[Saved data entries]
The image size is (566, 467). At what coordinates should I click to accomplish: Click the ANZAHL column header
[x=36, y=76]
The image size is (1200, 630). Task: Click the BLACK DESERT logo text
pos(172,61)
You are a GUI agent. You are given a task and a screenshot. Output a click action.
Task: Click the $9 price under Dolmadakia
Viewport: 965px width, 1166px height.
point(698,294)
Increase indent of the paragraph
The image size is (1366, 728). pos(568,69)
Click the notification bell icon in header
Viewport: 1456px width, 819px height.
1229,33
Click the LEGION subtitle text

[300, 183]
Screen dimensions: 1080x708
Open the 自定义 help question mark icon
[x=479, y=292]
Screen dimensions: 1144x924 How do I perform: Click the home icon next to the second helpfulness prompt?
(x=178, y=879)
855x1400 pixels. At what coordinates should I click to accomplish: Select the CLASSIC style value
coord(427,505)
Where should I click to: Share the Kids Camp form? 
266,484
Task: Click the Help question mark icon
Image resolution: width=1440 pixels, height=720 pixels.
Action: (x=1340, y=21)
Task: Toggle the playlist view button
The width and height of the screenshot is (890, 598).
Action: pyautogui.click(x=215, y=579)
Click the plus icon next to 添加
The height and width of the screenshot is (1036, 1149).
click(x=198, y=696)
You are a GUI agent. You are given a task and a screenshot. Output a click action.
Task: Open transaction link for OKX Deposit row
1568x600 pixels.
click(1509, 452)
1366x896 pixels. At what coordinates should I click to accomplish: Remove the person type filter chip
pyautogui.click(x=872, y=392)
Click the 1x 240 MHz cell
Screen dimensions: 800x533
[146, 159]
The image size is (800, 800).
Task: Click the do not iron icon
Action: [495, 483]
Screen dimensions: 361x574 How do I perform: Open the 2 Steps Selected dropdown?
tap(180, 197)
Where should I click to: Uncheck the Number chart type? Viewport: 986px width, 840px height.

» **What you need to do**:
Write out once more the lines above beginning at the line with "The width and"; continue through the final line and stop there.

» **Solution to the problem**:
The width and height of the screenshot is (890, 598).
Action: pyautogui.click(x=215, y=579)
Click the plus icon next to 添加
The height and width of the screenshot is (1036, 1149).
click(x=198, y=696)
You are a GUI agent. You are given a task and a screenshot. Output a click action.
Task: Open transaction link for OKX Deposit row
1568x600 pixels.
click(1509, 452)
1366x896 pixels. At what coordinates should I click to accomplish: Remove the person type filter chip
pyautogui.click(x=872, y=392)
Click the 1x 240 MHz cell
Screen dimensions: 800x533
[146, 159]
The image size is (800, 800).
Task: Click the do not iron icon
Action: [495, 483]
Screen dimensions: 361x574 How do I perform: Open the 2 Steps Selected dropdown?
tap(180, 197)
Where should I click to: Uncheck the Number chart type? Viewport: 986px width, 840px height.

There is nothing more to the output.